* WHAT TO DO *
Line by line, print the records exactly.

* EXTRACTED ENTRIES *
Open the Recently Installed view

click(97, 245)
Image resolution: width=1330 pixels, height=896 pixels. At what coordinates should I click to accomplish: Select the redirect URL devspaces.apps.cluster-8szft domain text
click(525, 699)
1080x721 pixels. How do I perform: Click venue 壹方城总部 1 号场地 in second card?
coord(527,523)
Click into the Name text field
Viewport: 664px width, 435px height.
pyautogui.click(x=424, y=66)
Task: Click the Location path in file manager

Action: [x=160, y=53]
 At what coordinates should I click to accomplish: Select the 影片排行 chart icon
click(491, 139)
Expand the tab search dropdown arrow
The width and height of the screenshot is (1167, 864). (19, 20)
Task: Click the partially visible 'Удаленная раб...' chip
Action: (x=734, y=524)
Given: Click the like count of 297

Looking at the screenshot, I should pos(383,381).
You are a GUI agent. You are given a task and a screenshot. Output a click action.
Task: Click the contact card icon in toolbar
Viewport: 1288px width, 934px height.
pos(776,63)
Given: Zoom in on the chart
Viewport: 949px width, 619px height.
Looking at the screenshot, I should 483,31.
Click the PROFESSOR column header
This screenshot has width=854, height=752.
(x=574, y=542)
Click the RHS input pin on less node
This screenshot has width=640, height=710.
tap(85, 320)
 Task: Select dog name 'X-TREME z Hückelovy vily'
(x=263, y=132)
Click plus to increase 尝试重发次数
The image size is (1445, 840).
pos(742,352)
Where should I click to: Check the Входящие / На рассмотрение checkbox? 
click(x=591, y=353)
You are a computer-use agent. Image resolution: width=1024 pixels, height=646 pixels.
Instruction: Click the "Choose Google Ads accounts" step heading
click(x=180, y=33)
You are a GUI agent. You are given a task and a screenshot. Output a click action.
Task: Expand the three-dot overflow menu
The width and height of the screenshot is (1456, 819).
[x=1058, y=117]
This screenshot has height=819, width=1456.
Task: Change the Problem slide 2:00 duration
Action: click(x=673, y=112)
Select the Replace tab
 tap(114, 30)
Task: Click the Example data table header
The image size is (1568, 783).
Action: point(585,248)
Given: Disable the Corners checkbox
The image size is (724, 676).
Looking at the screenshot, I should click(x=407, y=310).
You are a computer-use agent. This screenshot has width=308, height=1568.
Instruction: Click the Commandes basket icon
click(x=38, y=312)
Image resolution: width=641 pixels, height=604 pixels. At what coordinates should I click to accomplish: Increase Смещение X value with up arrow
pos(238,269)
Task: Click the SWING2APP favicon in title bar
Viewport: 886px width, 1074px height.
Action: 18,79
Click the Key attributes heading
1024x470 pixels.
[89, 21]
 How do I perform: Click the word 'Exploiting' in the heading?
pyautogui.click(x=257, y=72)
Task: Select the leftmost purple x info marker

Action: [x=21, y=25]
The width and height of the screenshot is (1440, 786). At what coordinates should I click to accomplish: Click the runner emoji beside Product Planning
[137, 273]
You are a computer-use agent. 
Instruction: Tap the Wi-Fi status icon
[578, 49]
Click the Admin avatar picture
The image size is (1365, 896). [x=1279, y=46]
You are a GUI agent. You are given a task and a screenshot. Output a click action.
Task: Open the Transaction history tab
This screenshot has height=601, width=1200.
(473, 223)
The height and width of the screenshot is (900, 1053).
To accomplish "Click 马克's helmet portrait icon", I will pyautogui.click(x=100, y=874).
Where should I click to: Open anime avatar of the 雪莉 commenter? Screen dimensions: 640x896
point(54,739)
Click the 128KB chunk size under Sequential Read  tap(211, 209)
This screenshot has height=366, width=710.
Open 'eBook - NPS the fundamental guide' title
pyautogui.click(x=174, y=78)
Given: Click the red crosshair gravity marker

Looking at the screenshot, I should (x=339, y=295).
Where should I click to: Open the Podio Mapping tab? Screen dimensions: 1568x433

* EXERCISE SOLUTION *
Open the Recently Installed view

click(97, 245)
Image resolution: width=1330 pixels, height=896 pixels. At what coordinates should I click to accomplish: Select the redirect URL devspaces.apps.cluster-8szft domain text
click(525, 699)
1080x721 pixels. How do I perform: Click venue 壹方城总部 1 号场地 in second card?
coord(527,523)
Click into the Name text field
Viewport: 664px width, 435px height.
pyautogui.click(x=424, y=66)
Task: Click the Location path in file manager

Action: [x=160, y=53]
 At what coordinates should I click to accomplish: Select the 影片排行 chart icon
click(491, 139)
Expand the tab search dropdown arrow
The width and height of the screenshot is (1167, 864). (19, 20)
Task: Click the partially visible 'Удаленная раб...' chip
Action: (x=734, y=524)
Given: Click the like count of 297

Looking at the screenshot, I should pos(383,381).
You are a GUI agent. You are given a task and a screenshot. Output a click action.
Task: Click the contact card icon in toolbar
Viewport: 1288px width, 934px height.
pos(776,63)
Given: Zoom in on the chart
Viewport: 949px width, 619px height.
Looking at the screenshot, I should 483,31.
Click the PROFESSOR column header
This screenshot has width=854, height=752.
(x=574, y=542)
Click the RHS input pin on less node
This screenshot has width=640, height=710.
tap(85, 320)
 Task: Select dog name 'X-TREME z Hückelovy vily'
(x=263, y=132)
Click plus to increase 尝试重发次数
The image size is (1445, 840).
pos(742,352)
Where should I click to: Check the Входящие / На рассмотрение checkbox? 
click(x=591, y=353)
You are a computer-use agent. Image resolution: width=1024 pixels, height=646 pixels.
Instruction: Click the "Choose Google Ads accounts" step heading
click(x=180, y=33)
You are a GUI agent. You are given a task and a screenshot. Output a click action.
Task: Expand the three-dot overflow menu
The width and height of the screenshot is (1456, 819).
[x=1058, y=117]
This screenshot has height=819, width=1456.
Task: Change the Problem slide 2:00 duration
Action: click(x=673, y=112)
Select the Replace tab
 tap(114, 30)
Task: Click the Example data table header
The image size is (1568, 783).
Action: point(585,248)
Given: Disable the Corners checkbox
The image size is (724, 676).
Looking at the screenshot, I should click(x=407, y=310).
You are a computer-use agent. This screenshot has width=308, height=1568.
Instruction: Click the Commandes basket icon
click(x=38, y=312)
Image resolution: width=641 pixels, height=604 pixels. At what coordinates should I click to accomplish: Increase Смещение X value with up arrow
pos(238,269)
Task: Click the SWING2APP favicon in title bar
Viewport: 886px width, 1074px height.
Action: 18,79
Click the Key attributes heading
1024x470 pixels.
[89, 21]
 How do I perform: Click the word 'Exploiting' in the heading?
pyautogui.click(x=257, y=72)
Task: Select the leftmost purple x info marker

Action: [x=21, y=25]
The width and height of the screenshot is (1440, 786). At what coordinates should I click to accomplish: Click the runner emoji beside Product Planning
[137, 273]
You are a computer-use agent. 
Instruction: Tap the Wi-Fi status icon
[578, 49]
Click the Admin avatar picture
The image size is (1365, 896). [x=1279, y=46]
You are a GUI agent. You are given a task and a screenshot. Output a click action.
Task: Open the Transaction history tab
This screenshot has height=601, width=1200.
(473, 223)
The height and width of the screenshot is (900, 1053).
To accomplish "Click 马克's helmet portrait icon", I will pyautogui.click(x=100, y=874).
Where should I click to: Open anime avatar of the 雪莉 commenter? Screen dimensions: 640x896
point(54,739)
Click the 128KB chunk size under Sequential Read  tap(211, 209)
This screenshot has height=366, width=710.
Open 'eBook - NPS the fundamental guide' title
pyautogui.click(x=174, y=78)
Given: Click the red crosshair gravity marker

Looking at the screenshot, I should (x=339, y=295).
Where should I click to: Open the Podio Mapping tab? Screen dimensions: 1568x433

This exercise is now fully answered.